Despite formidable support from the state’s lawmakers for the act, Arkansas Governor Asa Hutchinson vetoed the law in April 2021, but state legislators voted to overturn the governor’s veto and keep the law in place.
In May of 2021, the families of four transgender children and two physicians proceeded to sue the state of Arkansas, claiming that the SAFE Act is discriminatory toward transgender minors and violates the free speech of doctors. They are represented by the national and Arkansas state ACLU and several attorney’s firms.
A judge, James Moody, placed a temporary block on the law in July of last year, preventing the state from enforcing it, until the lawsuit has been decided.
Testimony in the case, which is being heard by the same judge that blocked it, began on October 17, 2022 and is currently unfolding.
On Monday, Dr. Stephen B. Levine, a psychiatrist who has worked in the field since the 1970s, testified on behalf of the state of Arkansas. Levine explained to the court the general dangers he sees in performing gender-altering treatments on minors.
“The expected benefits that the advocates support may not be delivered,” Levine stated. “They’re likely not to be realized [and] the harms seem to outweigh the benefits. Do we listen to science or to advocates and politics that come and go?”
According to ABC News, Levine explained that “his experience with patients shows a high rate of negative health, psychological, vocational, and social effects later in adult life” in individuals who received gender-altering treatments as minors.
Arkansas Attorney General Leslie Rutledge defended the state’s law in October saying it protects those who are too young to make decisions that they will be forced to live with the rest of their lives:
The SAFE Act protects children from life-altering, permanent decisions that they may desire to make as an underage child but could regret as an adult. No law in Arkansas prevents someone from making these decisions as an adult.
While the left continues to call such procedures “humane,” a growing population of detransitioners continues to form. These are individuals who return to identifying with their birth sex after having identified with the sex opposite the one in which they were born.
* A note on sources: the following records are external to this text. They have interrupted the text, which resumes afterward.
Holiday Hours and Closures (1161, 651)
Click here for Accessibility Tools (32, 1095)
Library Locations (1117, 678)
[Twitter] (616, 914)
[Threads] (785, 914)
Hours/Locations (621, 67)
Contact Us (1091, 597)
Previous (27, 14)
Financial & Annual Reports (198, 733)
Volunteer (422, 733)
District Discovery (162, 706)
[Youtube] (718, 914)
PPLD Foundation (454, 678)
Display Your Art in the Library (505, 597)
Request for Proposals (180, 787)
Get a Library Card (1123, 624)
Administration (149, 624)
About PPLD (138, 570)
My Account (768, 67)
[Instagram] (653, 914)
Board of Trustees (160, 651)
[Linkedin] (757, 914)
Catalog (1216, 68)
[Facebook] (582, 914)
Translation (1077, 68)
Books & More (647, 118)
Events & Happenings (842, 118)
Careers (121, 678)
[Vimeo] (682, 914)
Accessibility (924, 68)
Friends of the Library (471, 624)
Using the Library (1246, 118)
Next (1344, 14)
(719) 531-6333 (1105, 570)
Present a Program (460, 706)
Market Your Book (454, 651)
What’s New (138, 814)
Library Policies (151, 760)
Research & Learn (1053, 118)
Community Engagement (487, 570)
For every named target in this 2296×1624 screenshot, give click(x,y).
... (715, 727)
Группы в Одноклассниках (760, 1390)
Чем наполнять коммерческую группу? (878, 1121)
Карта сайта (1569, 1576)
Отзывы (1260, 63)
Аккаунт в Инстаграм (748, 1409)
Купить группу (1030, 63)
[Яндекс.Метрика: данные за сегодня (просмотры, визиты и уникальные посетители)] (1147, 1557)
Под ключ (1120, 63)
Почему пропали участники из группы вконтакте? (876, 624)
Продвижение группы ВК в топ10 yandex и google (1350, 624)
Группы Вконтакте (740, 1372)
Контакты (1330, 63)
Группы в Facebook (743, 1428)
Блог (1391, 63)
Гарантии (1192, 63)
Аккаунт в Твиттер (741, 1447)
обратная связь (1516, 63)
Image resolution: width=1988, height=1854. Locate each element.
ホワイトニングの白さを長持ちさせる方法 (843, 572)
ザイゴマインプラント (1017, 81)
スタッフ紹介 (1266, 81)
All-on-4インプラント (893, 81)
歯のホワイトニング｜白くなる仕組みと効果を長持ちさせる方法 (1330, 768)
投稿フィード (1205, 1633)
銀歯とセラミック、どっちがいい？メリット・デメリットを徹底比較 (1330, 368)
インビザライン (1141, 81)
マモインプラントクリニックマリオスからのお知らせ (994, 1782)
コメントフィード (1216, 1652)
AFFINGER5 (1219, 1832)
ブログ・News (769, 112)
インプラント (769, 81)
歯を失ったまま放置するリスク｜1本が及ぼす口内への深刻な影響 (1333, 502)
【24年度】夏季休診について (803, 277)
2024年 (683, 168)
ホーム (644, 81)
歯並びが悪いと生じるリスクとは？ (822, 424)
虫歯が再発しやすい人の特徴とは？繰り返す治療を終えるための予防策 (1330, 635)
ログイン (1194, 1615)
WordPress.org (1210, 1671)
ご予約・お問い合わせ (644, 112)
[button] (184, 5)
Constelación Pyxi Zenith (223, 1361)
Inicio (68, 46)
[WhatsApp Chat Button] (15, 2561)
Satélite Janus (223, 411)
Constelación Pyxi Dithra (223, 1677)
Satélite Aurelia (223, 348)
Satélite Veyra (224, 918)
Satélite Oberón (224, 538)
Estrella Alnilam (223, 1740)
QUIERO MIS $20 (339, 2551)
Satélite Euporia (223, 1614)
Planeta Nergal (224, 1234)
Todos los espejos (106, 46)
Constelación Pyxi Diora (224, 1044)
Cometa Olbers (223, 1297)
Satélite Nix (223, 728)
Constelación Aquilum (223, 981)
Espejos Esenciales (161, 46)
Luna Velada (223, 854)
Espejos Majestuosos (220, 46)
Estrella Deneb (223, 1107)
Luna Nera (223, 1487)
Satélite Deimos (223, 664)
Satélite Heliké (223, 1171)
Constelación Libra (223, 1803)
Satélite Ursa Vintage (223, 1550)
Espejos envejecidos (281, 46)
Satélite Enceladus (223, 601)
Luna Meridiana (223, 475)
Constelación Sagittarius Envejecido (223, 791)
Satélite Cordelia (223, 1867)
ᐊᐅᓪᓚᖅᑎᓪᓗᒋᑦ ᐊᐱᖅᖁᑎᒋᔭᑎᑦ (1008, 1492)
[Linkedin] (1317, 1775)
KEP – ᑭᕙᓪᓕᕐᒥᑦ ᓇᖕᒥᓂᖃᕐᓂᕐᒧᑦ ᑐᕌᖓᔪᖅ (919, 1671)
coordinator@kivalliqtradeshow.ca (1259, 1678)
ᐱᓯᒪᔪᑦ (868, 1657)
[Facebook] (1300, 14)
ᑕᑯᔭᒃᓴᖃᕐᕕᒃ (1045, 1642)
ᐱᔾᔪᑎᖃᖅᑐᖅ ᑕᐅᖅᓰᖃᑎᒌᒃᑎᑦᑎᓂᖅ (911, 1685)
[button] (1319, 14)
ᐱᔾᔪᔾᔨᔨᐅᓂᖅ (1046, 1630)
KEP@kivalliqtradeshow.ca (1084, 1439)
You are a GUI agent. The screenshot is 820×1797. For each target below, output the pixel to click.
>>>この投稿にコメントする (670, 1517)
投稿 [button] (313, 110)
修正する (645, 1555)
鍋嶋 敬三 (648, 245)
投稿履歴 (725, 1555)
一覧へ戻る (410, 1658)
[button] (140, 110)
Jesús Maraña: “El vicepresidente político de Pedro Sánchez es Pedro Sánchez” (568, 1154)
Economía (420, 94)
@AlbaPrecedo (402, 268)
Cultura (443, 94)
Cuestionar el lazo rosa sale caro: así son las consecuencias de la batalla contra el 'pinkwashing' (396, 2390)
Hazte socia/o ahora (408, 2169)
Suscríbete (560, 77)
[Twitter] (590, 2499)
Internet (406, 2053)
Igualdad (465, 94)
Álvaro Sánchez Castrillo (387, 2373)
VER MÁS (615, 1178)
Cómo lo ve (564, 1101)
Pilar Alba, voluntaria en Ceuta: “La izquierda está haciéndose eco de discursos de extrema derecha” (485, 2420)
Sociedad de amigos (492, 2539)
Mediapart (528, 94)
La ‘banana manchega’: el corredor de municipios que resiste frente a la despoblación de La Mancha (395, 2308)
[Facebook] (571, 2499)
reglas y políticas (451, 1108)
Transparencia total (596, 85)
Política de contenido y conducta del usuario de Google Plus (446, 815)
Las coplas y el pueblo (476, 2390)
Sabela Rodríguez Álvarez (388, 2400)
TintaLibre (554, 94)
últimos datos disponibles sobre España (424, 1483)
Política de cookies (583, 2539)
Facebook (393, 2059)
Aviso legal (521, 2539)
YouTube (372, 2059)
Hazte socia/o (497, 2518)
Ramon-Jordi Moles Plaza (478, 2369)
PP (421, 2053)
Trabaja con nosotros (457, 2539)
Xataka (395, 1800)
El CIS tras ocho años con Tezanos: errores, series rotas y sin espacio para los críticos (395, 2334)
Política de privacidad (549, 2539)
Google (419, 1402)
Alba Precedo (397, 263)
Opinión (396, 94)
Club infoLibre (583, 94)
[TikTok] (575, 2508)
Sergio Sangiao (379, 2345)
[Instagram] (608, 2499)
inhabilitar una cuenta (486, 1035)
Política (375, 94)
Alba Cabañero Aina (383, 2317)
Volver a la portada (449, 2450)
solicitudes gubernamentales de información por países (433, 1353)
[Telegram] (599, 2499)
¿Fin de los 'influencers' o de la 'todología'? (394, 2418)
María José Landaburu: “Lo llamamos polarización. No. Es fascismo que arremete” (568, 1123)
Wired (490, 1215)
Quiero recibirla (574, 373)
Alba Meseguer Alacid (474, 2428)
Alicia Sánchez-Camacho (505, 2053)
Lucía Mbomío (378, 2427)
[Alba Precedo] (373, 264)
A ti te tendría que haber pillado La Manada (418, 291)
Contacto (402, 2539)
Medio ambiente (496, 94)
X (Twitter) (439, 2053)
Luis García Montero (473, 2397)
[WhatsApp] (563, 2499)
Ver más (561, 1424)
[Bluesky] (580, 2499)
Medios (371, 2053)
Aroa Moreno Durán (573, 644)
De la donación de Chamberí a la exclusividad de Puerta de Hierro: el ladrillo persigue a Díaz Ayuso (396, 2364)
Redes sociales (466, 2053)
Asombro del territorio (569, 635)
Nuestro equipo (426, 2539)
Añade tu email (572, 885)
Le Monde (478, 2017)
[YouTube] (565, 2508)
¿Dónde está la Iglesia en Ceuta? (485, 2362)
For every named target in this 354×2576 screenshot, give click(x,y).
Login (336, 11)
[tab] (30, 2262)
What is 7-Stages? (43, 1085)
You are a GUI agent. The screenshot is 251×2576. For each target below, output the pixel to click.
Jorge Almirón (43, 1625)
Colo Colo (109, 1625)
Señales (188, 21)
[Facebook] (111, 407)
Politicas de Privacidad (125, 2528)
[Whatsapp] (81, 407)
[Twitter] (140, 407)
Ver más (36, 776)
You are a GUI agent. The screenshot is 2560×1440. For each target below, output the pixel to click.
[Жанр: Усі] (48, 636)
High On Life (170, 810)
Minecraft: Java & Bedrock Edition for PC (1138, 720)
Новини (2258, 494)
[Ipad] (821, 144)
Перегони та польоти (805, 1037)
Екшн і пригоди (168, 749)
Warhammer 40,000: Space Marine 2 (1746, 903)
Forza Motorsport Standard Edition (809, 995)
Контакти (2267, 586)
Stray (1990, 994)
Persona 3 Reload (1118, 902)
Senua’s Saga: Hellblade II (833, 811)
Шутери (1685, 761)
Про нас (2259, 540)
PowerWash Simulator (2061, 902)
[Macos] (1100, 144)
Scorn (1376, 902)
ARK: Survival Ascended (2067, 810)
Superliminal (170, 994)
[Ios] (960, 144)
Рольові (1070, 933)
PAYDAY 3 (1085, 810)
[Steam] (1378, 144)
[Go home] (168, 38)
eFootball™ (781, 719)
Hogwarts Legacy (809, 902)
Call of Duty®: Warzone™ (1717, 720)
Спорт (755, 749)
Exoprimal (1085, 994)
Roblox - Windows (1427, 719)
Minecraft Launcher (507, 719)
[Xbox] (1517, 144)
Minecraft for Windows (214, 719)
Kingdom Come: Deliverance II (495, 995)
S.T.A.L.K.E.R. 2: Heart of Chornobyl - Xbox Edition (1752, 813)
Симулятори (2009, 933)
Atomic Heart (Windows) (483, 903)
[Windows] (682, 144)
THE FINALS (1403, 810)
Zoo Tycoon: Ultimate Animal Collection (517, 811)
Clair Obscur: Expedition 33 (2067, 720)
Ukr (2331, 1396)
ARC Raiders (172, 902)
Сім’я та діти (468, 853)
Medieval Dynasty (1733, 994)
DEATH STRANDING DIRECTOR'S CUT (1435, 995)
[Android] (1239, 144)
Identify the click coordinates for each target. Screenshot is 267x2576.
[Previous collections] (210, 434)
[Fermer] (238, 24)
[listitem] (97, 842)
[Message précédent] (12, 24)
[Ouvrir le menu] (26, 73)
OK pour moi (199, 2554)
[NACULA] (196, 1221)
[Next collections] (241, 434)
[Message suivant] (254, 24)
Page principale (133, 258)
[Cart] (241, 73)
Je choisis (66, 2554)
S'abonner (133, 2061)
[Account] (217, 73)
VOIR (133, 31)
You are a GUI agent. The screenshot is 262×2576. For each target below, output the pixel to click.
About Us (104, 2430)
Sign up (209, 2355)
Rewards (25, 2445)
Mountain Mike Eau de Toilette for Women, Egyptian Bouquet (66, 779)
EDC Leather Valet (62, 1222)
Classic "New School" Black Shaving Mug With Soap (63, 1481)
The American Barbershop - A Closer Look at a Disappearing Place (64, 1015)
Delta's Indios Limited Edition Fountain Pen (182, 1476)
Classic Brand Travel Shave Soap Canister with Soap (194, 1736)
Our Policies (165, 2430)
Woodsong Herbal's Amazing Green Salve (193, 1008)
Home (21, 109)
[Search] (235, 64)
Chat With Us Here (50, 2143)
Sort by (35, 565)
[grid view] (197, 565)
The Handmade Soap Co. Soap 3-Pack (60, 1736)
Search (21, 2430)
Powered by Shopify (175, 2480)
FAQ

One such detransitioner, Chloe Cole, recently announced plans to sue the medical team that advocated for her gender transition as a minor. Cole was put on puberty blockers at 13 years old and received a double mastectomy at the age of 15.
My teenage life has been the culmination of excruciating pain, regret, and most importantly injustice. It is impossible for me to recoup what I have lost, but I will insure no child will be harmed at the hands of these liars and mutilators. I am suing these monsters. @pnjaban pic.twitter.com/i80VHvGXJn
— Chloe Cole ⭐️ (@ChoooCole) November 11, 2022
“I want to hold the adults who put me in harm’s way accountable.” Cole said in a recent interview. “What happened to me is horrible…[and] it’s happening to children all over the U.S…and I want to be able to create a precedent for other people who have been in my situation to find justice themselves.”